**What you are asked to do**:
Below are the records; they must be reproduced verbatim.

[Stored data]
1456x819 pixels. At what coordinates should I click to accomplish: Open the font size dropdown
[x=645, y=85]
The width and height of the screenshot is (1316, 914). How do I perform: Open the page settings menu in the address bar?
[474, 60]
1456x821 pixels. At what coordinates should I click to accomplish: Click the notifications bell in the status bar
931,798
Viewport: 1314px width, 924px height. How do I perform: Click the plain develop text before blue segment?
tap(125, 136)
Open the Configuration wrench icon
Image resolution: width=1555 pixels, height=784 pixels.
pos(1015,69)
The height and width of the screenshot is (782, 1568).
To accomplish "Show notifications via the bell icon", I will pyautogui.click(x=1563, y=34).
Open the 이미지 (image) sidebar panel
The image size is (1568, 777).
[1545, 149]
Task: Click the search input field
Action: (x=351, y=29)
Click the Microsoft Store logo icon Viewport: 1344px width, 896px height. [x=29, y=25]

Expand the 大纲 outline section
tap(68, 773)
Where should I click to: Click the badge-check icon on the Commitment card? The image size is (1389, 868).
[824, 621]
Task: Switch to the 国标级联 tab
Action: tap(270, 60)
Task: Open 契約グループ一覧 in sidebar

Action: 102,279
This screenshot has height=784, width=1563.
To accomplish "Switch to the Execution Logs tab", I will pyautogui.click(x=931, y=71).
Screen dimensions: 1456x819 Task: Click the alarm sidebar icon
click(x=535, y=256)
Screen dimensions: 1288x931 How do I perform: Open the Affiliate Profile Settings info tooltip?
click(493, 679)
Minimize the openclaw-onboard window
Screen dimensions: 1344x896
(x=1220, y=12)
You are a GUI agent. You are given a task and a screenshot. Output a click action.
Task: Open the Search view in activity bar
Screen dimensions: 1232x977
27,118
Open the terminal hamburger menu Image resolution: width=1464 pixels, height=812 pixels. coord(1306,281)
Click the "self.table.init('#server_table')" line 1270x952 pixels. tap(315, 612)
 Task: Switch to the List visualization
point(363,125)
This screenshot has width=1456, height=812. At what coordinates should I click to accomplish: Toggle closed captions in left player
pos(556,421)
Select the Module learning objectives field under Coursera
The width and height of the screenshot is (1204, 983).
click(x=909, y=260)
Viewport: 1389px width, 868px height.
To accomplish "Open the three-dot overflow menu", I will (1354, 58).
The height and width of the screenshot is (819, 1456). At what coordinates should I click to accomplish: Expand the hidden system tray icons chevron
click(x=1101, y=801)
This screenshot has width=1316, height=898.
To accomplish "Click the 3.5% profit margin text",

**Worked solution**:
1456x819 pixels. At what coordinates should I click to accomplish: Open the font size dropdown
[x=645, y=85]
The width and height of the screenshot is (1316, 914). How do I perform: Open the page settings menu in the address bar?
[474, 60]
1456x821 pixels. At what coordinates should I click to accomplish: Click the notifications bell in the status bar
931,798
Viewport: 1314px width, 924px height. How do I perform: Click the plain develop text before blue segment?
tap(125, 136)
Open the Configuration wrench icon
Image resolution: width=1555 pixels, height=784 pixels.
pos(1015,69)
The height and width of the screenshot is (782, 1568).
To accomplish "Show notifications via the bell icon", I will pyautogui.click(x=1563, y=34).
Open the 이미지 (image) sidebar panel
The image size is (1568, 777).
[1545, 149]
Task: Click the search input field
Action: (x=351, y=29)
Click the Microsoft Store logo icon Viewport: 1344px width, 896px height. [x=29, y=25]

Expand the 大纲 outline section
tap(68, 773)
Where should I click to: Click the badge-check icon on the Commitment card? The image size is (1389, 868).
[824, 621]
Task: Switch to the 国标级联 tab
Action: tap(270, 60)
Task: Open 契約グループ一覧 in sidebar

Action: 102,279
This screenshot has height=784, width=1563.
To accomplish "Switch to the Execution Logs tab", I will pyautogui.click(x=931, y=71).
Screen dimensions: 1456x819 Task: Click the alarm sidebar icon
click(x=535, y=256)
Screen dimensions: 1288x931 How do I perform: Open the Affiliate Profile Settings info tooltip?
click(493, 679)
Minimize the openclaw-onboard window
Screen dimensions: 1344x896
(x=1220, y=12)
You are a GUI agent. You are given a task and a screenshot. Output a click action.
Task: Open the Search view in activity bar
Screen dimensions: 1232x977
27,118
Open the terminal hamburger menu Image resolution: width=1464 pixels, height=812 pixels. coord(1306,281)
Click the "self.table.init('#server_table')" line 1270x952 pixels. tap(315, 612)
 Task: Switch to the List visualization
point(363,125)
This screenshot has width=1456, height=812. At what coordinates should I click to accomplish: Toggle closed captions in left player
pos(556,421)
Select the Module learning objectives field under Coursera
The width and height of the screenshot is (1204, 983).
click(x=909, y=260)
Viewport: 1389px width, 868px height.
To accomplish "Open the three-dot overflow menu", I will (1354, 58).
The height and width of the screenshot is (819, 1456). At what coordinates should I click to accomplish: Expand the hidden system tray icons chevron
click(x=1101, y=801)
This screenshot has width=1316, height=898.
To accomplish "Click the 3.5% profit margin text",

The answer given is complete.